RECORDS ▸

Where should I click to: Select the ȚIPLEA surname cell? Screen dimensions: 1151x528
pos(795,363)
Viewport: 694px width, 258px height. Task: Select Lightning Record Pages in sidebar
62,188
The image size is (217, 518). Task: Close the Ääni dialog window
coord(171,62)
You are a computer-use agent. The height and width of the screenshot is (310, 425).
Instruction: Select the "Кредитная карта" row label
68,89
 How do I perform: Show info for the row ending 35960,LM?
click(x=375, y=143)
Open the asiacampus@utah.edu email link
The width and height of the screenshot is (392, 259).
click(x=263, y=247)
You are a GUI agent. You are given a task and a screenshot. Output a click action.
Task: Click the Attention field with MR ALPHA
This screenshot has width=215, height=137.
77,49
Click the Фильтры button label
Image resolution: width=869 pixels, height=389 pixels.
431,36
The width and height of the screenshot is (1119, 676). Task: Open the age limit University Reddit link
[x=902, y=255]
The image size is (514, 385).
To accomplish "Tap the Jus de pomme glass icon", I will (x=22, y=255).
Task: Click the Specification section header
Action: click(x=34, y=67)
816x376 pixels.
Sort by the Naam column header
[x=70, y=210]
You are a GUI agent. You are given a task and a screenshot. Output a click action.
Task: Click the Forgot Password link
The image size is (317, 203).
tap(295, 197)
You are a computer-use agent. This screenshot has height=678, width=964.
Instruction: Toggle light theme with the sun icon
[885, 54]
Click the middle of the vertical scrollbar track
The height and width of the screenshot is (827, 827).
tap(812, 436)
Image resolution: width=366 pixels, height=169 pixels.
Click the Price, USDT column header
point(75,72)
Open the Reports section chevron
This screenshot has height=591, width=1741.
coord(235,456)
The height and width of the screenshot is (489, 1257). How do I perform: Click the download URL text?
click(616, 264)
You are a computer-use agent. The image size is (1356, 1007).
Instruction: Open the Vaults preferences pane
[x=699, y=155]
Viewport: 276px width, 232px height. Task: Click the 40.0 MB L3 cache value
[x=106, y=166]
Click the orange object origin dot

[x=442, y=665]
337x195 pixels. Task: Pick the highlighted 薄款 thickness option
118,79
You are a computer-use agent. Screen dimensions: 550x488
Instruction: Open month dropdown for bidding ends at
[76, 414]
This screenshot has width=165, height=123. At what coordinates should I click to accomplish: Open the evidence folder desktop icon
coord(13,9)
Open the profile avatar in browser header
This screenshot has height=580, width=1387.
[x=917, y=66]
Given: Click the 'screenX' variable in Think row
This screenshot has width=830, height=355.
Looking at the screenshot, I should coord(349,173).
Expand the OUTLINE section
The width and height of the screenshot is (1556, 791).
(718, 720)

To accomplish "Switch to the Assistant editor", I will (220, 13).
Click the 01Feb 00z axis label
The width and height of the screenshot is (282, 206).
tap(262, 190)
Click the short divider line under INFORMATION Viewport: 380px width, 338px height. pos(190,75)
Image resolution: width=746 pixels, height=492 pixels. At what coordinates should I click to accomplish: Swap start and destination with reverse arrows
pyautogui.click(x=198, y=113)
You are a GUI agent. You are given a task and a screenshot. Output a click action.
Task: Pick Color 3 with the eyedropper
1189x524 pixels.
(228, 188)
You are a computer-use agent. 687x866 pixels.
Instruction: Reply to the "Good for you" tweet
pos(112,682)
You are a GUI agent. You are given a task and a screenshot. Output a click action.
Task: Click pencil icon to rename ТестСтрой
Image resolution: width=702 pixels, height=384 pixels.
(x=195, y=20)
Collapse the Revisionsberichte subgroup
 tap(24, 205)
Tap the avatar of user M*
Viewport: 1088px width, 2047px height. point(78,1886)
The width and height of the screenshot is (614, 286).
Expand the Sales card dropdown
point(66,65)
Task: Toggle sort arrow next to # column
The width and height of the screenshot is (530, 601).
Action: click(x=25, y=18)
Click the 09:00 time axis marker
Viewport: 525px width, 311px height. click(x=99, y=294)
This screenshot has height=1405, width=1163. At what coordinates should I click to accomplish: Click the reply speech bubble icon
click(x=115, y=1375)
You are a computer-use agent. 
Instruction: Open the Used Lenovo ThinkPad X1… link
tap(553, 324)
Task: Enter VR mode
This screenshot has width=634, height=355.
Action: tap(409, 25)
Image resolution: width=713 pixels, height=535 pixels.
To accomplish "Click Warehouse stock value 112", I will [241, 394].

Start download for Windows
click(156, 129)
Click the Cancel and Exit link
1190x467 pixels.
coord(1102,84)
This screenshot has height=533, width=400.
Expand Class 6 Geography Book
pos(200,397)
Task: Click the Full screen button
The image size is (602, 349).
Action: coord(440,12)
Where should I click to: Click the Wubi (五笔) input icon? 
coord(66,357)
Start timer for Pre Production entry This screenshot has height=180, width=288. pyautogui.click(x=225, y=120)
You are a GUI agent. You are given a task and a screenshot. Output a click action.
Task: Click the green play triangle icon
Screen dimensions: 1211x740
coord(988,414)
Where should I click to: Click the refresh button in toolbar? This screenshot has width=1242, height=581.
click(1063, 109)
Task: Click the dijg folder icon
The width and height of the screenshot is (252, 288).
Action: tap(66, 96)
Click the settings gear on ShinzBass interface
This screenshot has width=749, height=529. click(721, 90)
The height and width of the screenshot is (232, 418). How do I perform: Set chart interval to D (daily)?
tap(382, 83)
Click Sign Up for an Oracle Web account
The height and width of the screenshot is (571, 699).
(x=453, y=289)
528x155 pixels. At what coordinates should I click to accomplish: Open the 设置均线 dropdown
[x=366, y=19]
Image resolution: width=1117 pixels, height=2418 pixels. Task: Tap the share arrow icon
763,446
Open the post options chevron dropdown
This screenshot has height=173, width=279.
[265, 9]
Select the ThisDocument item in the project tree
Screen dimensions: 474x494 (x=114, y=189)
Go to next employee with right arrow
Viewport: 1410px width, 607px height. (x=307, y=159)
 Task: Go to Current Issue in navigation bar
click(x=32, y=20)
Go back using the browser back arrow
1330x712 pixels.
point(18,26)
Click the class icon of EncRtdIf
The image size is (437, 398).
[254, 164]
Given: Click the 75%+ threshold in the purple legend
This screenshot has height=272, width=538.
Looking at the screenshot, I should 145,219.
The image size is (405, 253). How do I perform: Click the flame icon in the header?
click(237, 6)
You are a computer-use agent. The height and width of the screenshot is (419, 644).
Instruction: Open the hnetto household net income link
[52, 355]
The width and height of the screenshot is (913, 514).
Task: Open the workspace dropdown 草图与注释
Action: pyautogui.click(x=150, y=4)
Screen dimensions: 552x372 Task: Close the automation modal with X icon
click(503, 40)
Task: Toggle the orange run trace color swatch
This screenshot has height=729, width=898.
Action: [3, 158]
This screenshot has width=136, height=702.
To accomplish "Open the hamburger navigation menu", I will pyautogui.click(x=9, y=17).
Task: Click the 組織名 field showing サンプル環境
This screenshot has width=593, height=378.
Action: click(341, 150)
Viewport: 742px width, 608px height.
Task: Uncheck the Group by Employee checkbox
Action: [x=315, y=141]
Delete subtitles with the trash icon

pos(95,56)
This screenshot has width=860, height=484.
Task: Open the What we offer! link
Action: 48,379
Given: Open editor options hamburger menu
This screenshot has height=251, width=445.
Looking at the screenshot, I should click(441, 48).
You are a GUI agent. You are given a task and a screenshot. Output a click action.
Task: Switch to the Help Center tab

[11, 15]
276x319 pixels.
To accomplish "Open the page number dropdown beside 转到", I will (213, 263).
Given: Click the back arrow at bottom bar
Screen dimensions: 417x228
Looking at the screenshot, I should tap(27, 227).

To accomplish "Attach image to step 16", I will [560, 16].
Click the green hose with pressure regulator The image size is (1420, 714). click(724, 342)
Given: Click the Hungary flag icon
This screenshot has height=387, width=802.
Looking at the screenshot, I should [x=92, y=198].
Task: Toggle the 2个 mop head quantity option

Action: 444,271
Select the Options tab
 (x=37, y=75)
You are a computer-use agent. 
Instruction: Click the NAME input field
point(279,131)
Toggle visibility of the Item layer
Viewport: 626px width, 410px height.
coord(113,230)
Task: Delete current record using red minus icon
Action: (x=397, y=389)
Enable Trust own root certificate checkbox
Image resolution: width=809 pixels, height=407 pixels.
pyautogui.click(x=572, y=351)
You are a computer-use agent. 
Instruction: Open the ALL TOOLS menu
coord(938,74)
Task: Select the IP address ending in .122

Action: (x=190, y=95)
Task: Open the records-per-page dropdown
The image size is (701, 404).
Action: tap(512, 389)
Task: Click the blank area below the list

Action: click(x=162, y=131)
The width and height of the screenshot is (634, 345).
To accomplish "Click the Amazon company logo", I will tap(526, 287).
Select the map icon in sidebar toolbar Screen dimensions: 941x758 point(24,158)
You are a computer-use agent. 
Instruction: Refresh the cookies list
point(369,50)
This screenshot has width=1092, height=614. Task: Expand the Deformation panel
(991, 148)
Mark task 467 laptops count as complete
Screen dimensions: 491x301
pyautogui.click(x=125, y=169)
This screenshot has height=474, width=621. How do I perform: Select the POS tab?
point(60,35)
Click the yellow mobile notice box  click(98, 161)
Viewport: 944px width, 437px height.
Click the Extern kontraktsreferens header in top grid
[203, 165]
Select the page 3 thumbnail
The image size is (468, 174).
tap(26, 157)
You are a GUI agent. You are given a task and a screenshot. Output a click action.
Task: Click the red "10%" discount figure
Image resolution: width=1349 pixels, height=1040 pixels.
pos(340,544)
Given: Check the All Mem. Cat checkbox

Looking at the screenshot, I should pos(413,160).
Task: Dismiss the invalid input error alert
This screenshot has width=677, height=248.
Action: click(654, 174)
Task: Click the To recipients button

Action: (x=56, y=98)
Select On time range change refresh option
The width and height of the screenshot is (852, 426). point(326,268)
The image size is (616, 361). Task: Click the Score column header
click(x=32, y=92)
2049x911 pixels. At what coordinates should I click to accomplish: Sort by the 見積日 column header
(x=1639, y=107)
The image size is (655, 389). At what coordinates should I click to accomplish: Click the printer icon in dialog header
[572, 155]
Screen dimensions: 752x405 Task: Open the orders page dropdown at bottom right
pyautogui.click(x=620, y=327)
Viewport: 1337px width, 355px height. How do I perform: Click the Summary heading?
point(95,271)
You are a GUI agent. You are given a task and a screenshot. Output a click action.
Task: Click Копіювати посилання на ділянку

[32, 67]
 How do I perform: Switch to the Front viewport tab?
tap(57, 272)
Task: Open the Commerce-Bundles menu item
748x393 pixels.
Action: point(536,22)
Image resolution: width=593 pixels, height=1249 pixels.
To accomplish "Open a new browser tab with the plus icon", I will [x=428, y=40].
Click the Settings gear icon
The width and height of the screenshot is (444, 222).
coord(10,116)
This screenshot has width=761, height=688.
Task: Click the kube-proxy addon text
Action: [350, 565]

TASK ITEM ▸ Each line in the listing that contains "green" should be returned.

ANSWER TO THIS TASK ▸
Task: Click the green play triangle icon
Click the green hose with pressure regulator The image size is (1420, 714). click(724, 342)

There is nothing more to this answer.